From the text below, list every subject that Gustavo De-Deus is said to lecture on internationally.

++++ Text

Kviestiniai lektoriai

Prof. Gustavo De Deus

Dr. Gustavo De-Deus received his DDS degree in 1996 and his Certificate in Endodontics in 1998 from Rio de Janeiro State University. In 2004, Dr. De-Deus received his Master Science degree in Materials Science and Engineering from Catholic University of Rio de Janeiro and his PhD was done at Rio de State University in Endodontics (2009).
Dr. De-Deus has more than 200 scientific studies published (~120 studies in the JOE and IEJ) and lectures internationally on Endodontic Infection, Single-visit Endodontics, MTA, Instrumentation Techniques, Irrigating Solutions, Root-Filling materials and Contemporary Endodontic Treatment. His studies have received over 3,500 citations in the Google Scholar database up to May2016
He is associate Editor for Root Fillings studies and Biomaterials of the International Endodontic Journal. Dr. De-Deus is Adjunct Professor from Federal Fluminense University. Dr. De-Deus maintains a private practice limited to Endodontics in Ipanema, Rio de Janeiro, Brazil since 1999

The relationship among Reciprocation, Glidepath and Canal Scouting


- The biological and mechanical limitations of the current technology for canal preparation

- Reciprocation and canal scoutability: a critical relationship 

- The drivers that lead to the choice of the glide path preparation

- Advantages and limitations of the glide path 

- The current clinical and scientific status on pathfinder and reciprocating instruments 


 “Shaping for Cleaning”: Current philosophical approach for optimal canal irrigation


- Current philosophical approach for optimal irrigation: Shaping for Cleaning

- The close relationship between irrigation / disinfection and mechanical preparation

- Main factors influencing cleaning and disinfection 

- Guidelines for an optimal irrigation protocol: Shaping for Cleaning



Prof. Kerstin Galler


Kerstin Galler obtained her degree in dentistry from the Ludwig-Maximilians-University in Munich in 2000. She worked in Private Practice until 2002 and then joined the Department of Conservative Dentistry and Periodontology at the University of Regensburg, Germany. She received post-doctoral training at the University of Texas Health Science Center in Houston from 2004 to 2006, and earned her Ph.D. in Biomedical Engineering from Rice University in Houston in 2009.

++++++++
++++ Record excerpts

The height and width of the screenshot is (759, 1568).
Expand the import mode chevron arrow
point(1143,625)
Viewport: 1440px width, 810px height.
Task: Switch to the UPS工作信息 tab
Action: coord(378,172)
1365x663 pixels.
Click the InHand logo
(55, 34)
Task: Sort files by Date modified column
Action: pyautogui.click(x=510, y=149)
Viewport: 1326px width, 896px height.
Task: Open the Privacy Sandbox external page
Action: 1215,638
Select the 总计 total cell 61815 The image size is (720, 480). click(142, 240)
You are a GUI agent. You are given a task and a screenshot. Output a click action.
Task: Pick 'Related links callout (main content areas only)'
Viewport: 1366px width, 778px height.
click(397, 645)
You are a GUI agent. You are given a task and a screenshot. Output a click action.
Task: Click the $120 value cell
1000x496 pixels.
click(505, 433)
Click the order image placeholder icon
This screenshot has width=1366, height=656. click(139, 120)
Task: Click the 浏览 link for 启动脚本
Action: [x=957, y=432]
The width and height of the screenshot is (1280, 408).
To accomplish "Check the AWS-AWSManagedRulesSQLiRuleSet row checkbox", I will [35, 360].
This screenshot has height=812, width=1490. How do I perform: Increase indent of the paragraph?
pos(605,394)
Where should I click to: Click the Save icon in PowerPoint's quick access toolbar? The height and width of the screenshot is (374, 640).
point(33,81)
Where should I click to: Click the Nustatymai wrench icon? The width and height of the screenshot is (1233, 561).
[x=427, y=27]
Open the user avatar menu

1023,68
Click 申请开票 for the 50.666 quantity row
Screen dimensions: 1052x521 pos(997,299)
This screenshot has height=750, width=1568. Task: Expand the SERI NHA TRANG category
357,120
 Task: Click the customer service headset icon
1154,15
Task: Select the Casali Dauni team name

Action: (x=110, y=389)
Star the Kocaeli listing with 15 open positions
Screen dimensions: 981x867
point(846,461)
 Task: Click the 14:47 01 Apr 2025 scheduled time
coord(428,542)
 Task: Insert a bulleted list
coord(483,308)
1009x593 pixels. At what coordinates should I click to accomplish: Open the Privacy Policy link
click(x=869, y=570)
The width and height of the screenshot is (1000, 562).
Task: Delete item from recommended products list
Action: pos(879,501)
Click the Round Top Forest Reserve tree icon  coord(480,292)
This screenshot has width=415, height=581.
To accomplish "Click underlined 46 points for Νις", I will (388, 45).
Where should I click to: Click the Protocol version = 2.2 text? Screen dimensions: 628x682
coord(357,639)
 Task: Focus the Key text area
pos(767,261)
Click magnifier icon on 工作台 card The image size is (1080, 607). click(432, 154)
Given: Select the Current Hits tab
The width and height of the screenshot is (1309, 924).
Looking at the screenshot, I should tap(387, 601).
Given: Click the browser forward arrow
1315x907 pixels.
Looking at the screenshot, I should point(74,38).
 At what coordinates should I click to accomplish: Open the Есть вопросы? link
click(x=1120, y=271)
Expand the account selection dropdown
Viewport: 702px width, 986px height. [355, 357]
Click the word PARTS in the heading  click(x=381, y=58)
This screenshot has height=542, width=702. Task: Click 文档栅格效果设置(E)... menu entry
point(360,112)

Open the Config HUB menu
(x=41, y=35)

++++++++

Answer to this exercise:
- Endodontic Infection
- Single-visit Endodontics
- MTA
- Instrumentation Techniques
- Irrigating Solutions
- Root-Filling materials
- Contemporary Endodontic Treatment